James Toback carries himself like a plump doctoral candidate in philosophy, lecturing and debating the sins of flesh. He’s a director known as much for his eccentric personality as his work ( Fingers, Two Guys and a Girl, Bugsy, Black and White), who revels in depravity and pontificates about sex at length, including what he calls his “black, orgiastic” years when he roomed with football legend Jim Brown. It’s not surprising then, that Mike Tyson—former heavyweight champion, sex offender, drug abuser, paparazzi attacker—is an obsession, and the subject of Toback’s first documentary Tyson, which premiered at Cannes last May and will appear in theaters April 24.

Tyson implies that there's no way he raped Desiree Washington. His reasoning: He’s raped before and knows the difference. You have to wonder: accidental slip, or calculated confession?

Despite the taint of violence that trails Tyson, there’s a sad desperation in Toback’s portrayal, an honest acknowledgement of the tragic figure that Tyson has become now that he’s without his hundreds of millions of dollars, his white tigers, his wives, and his ability to fight. Tyson isn't a traditional documentary; most noticeably, there are no secondary interviews. It is simply a portrait: shots of Tyson speaking intercut with early training footage. "This is who he is," Toback says from an oceanfront hotel suite in Los Angeles, surrounded by plates of shrimp. "He's being presented in as complete and truthful way as a human can be presented in film."
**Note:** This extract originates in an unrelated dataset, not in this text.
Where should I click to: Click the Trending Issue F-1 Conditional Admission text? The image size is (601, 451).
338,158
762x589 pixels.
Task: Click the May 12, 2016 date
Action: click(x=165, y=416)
Over the years Mike Tyson has popped up in Toback's films, most memorably in an improvised scene for 1999’s Black and White, in which Tyson slapped and then choked Robert Downey Jr. after Downey’s character flirted with him. When Brooke Shields takes her turn hitting on Tyson, the boxer says, “You’re not dealing with an animal. This is not a study of animals.” He may as well have been addressing his public.

"He trusts me," Toback says of the fighter, now a softer, saggy 42. "His managers told me there's nobody else he'd do this kind of movie with. I'm not gonna violate that trust."

In the opening scene, Tyson sits on a white couch in an airy, nondescript Malibu living room and speaks softly of his life. He is confessional, contemplative, quiet. He talks about his headline life (jail, rape, divorce, addiction, ear-biting, baby eating, boxing) and what he hopes to be a more private future (drug rehab, a wish to be “a grandpa”).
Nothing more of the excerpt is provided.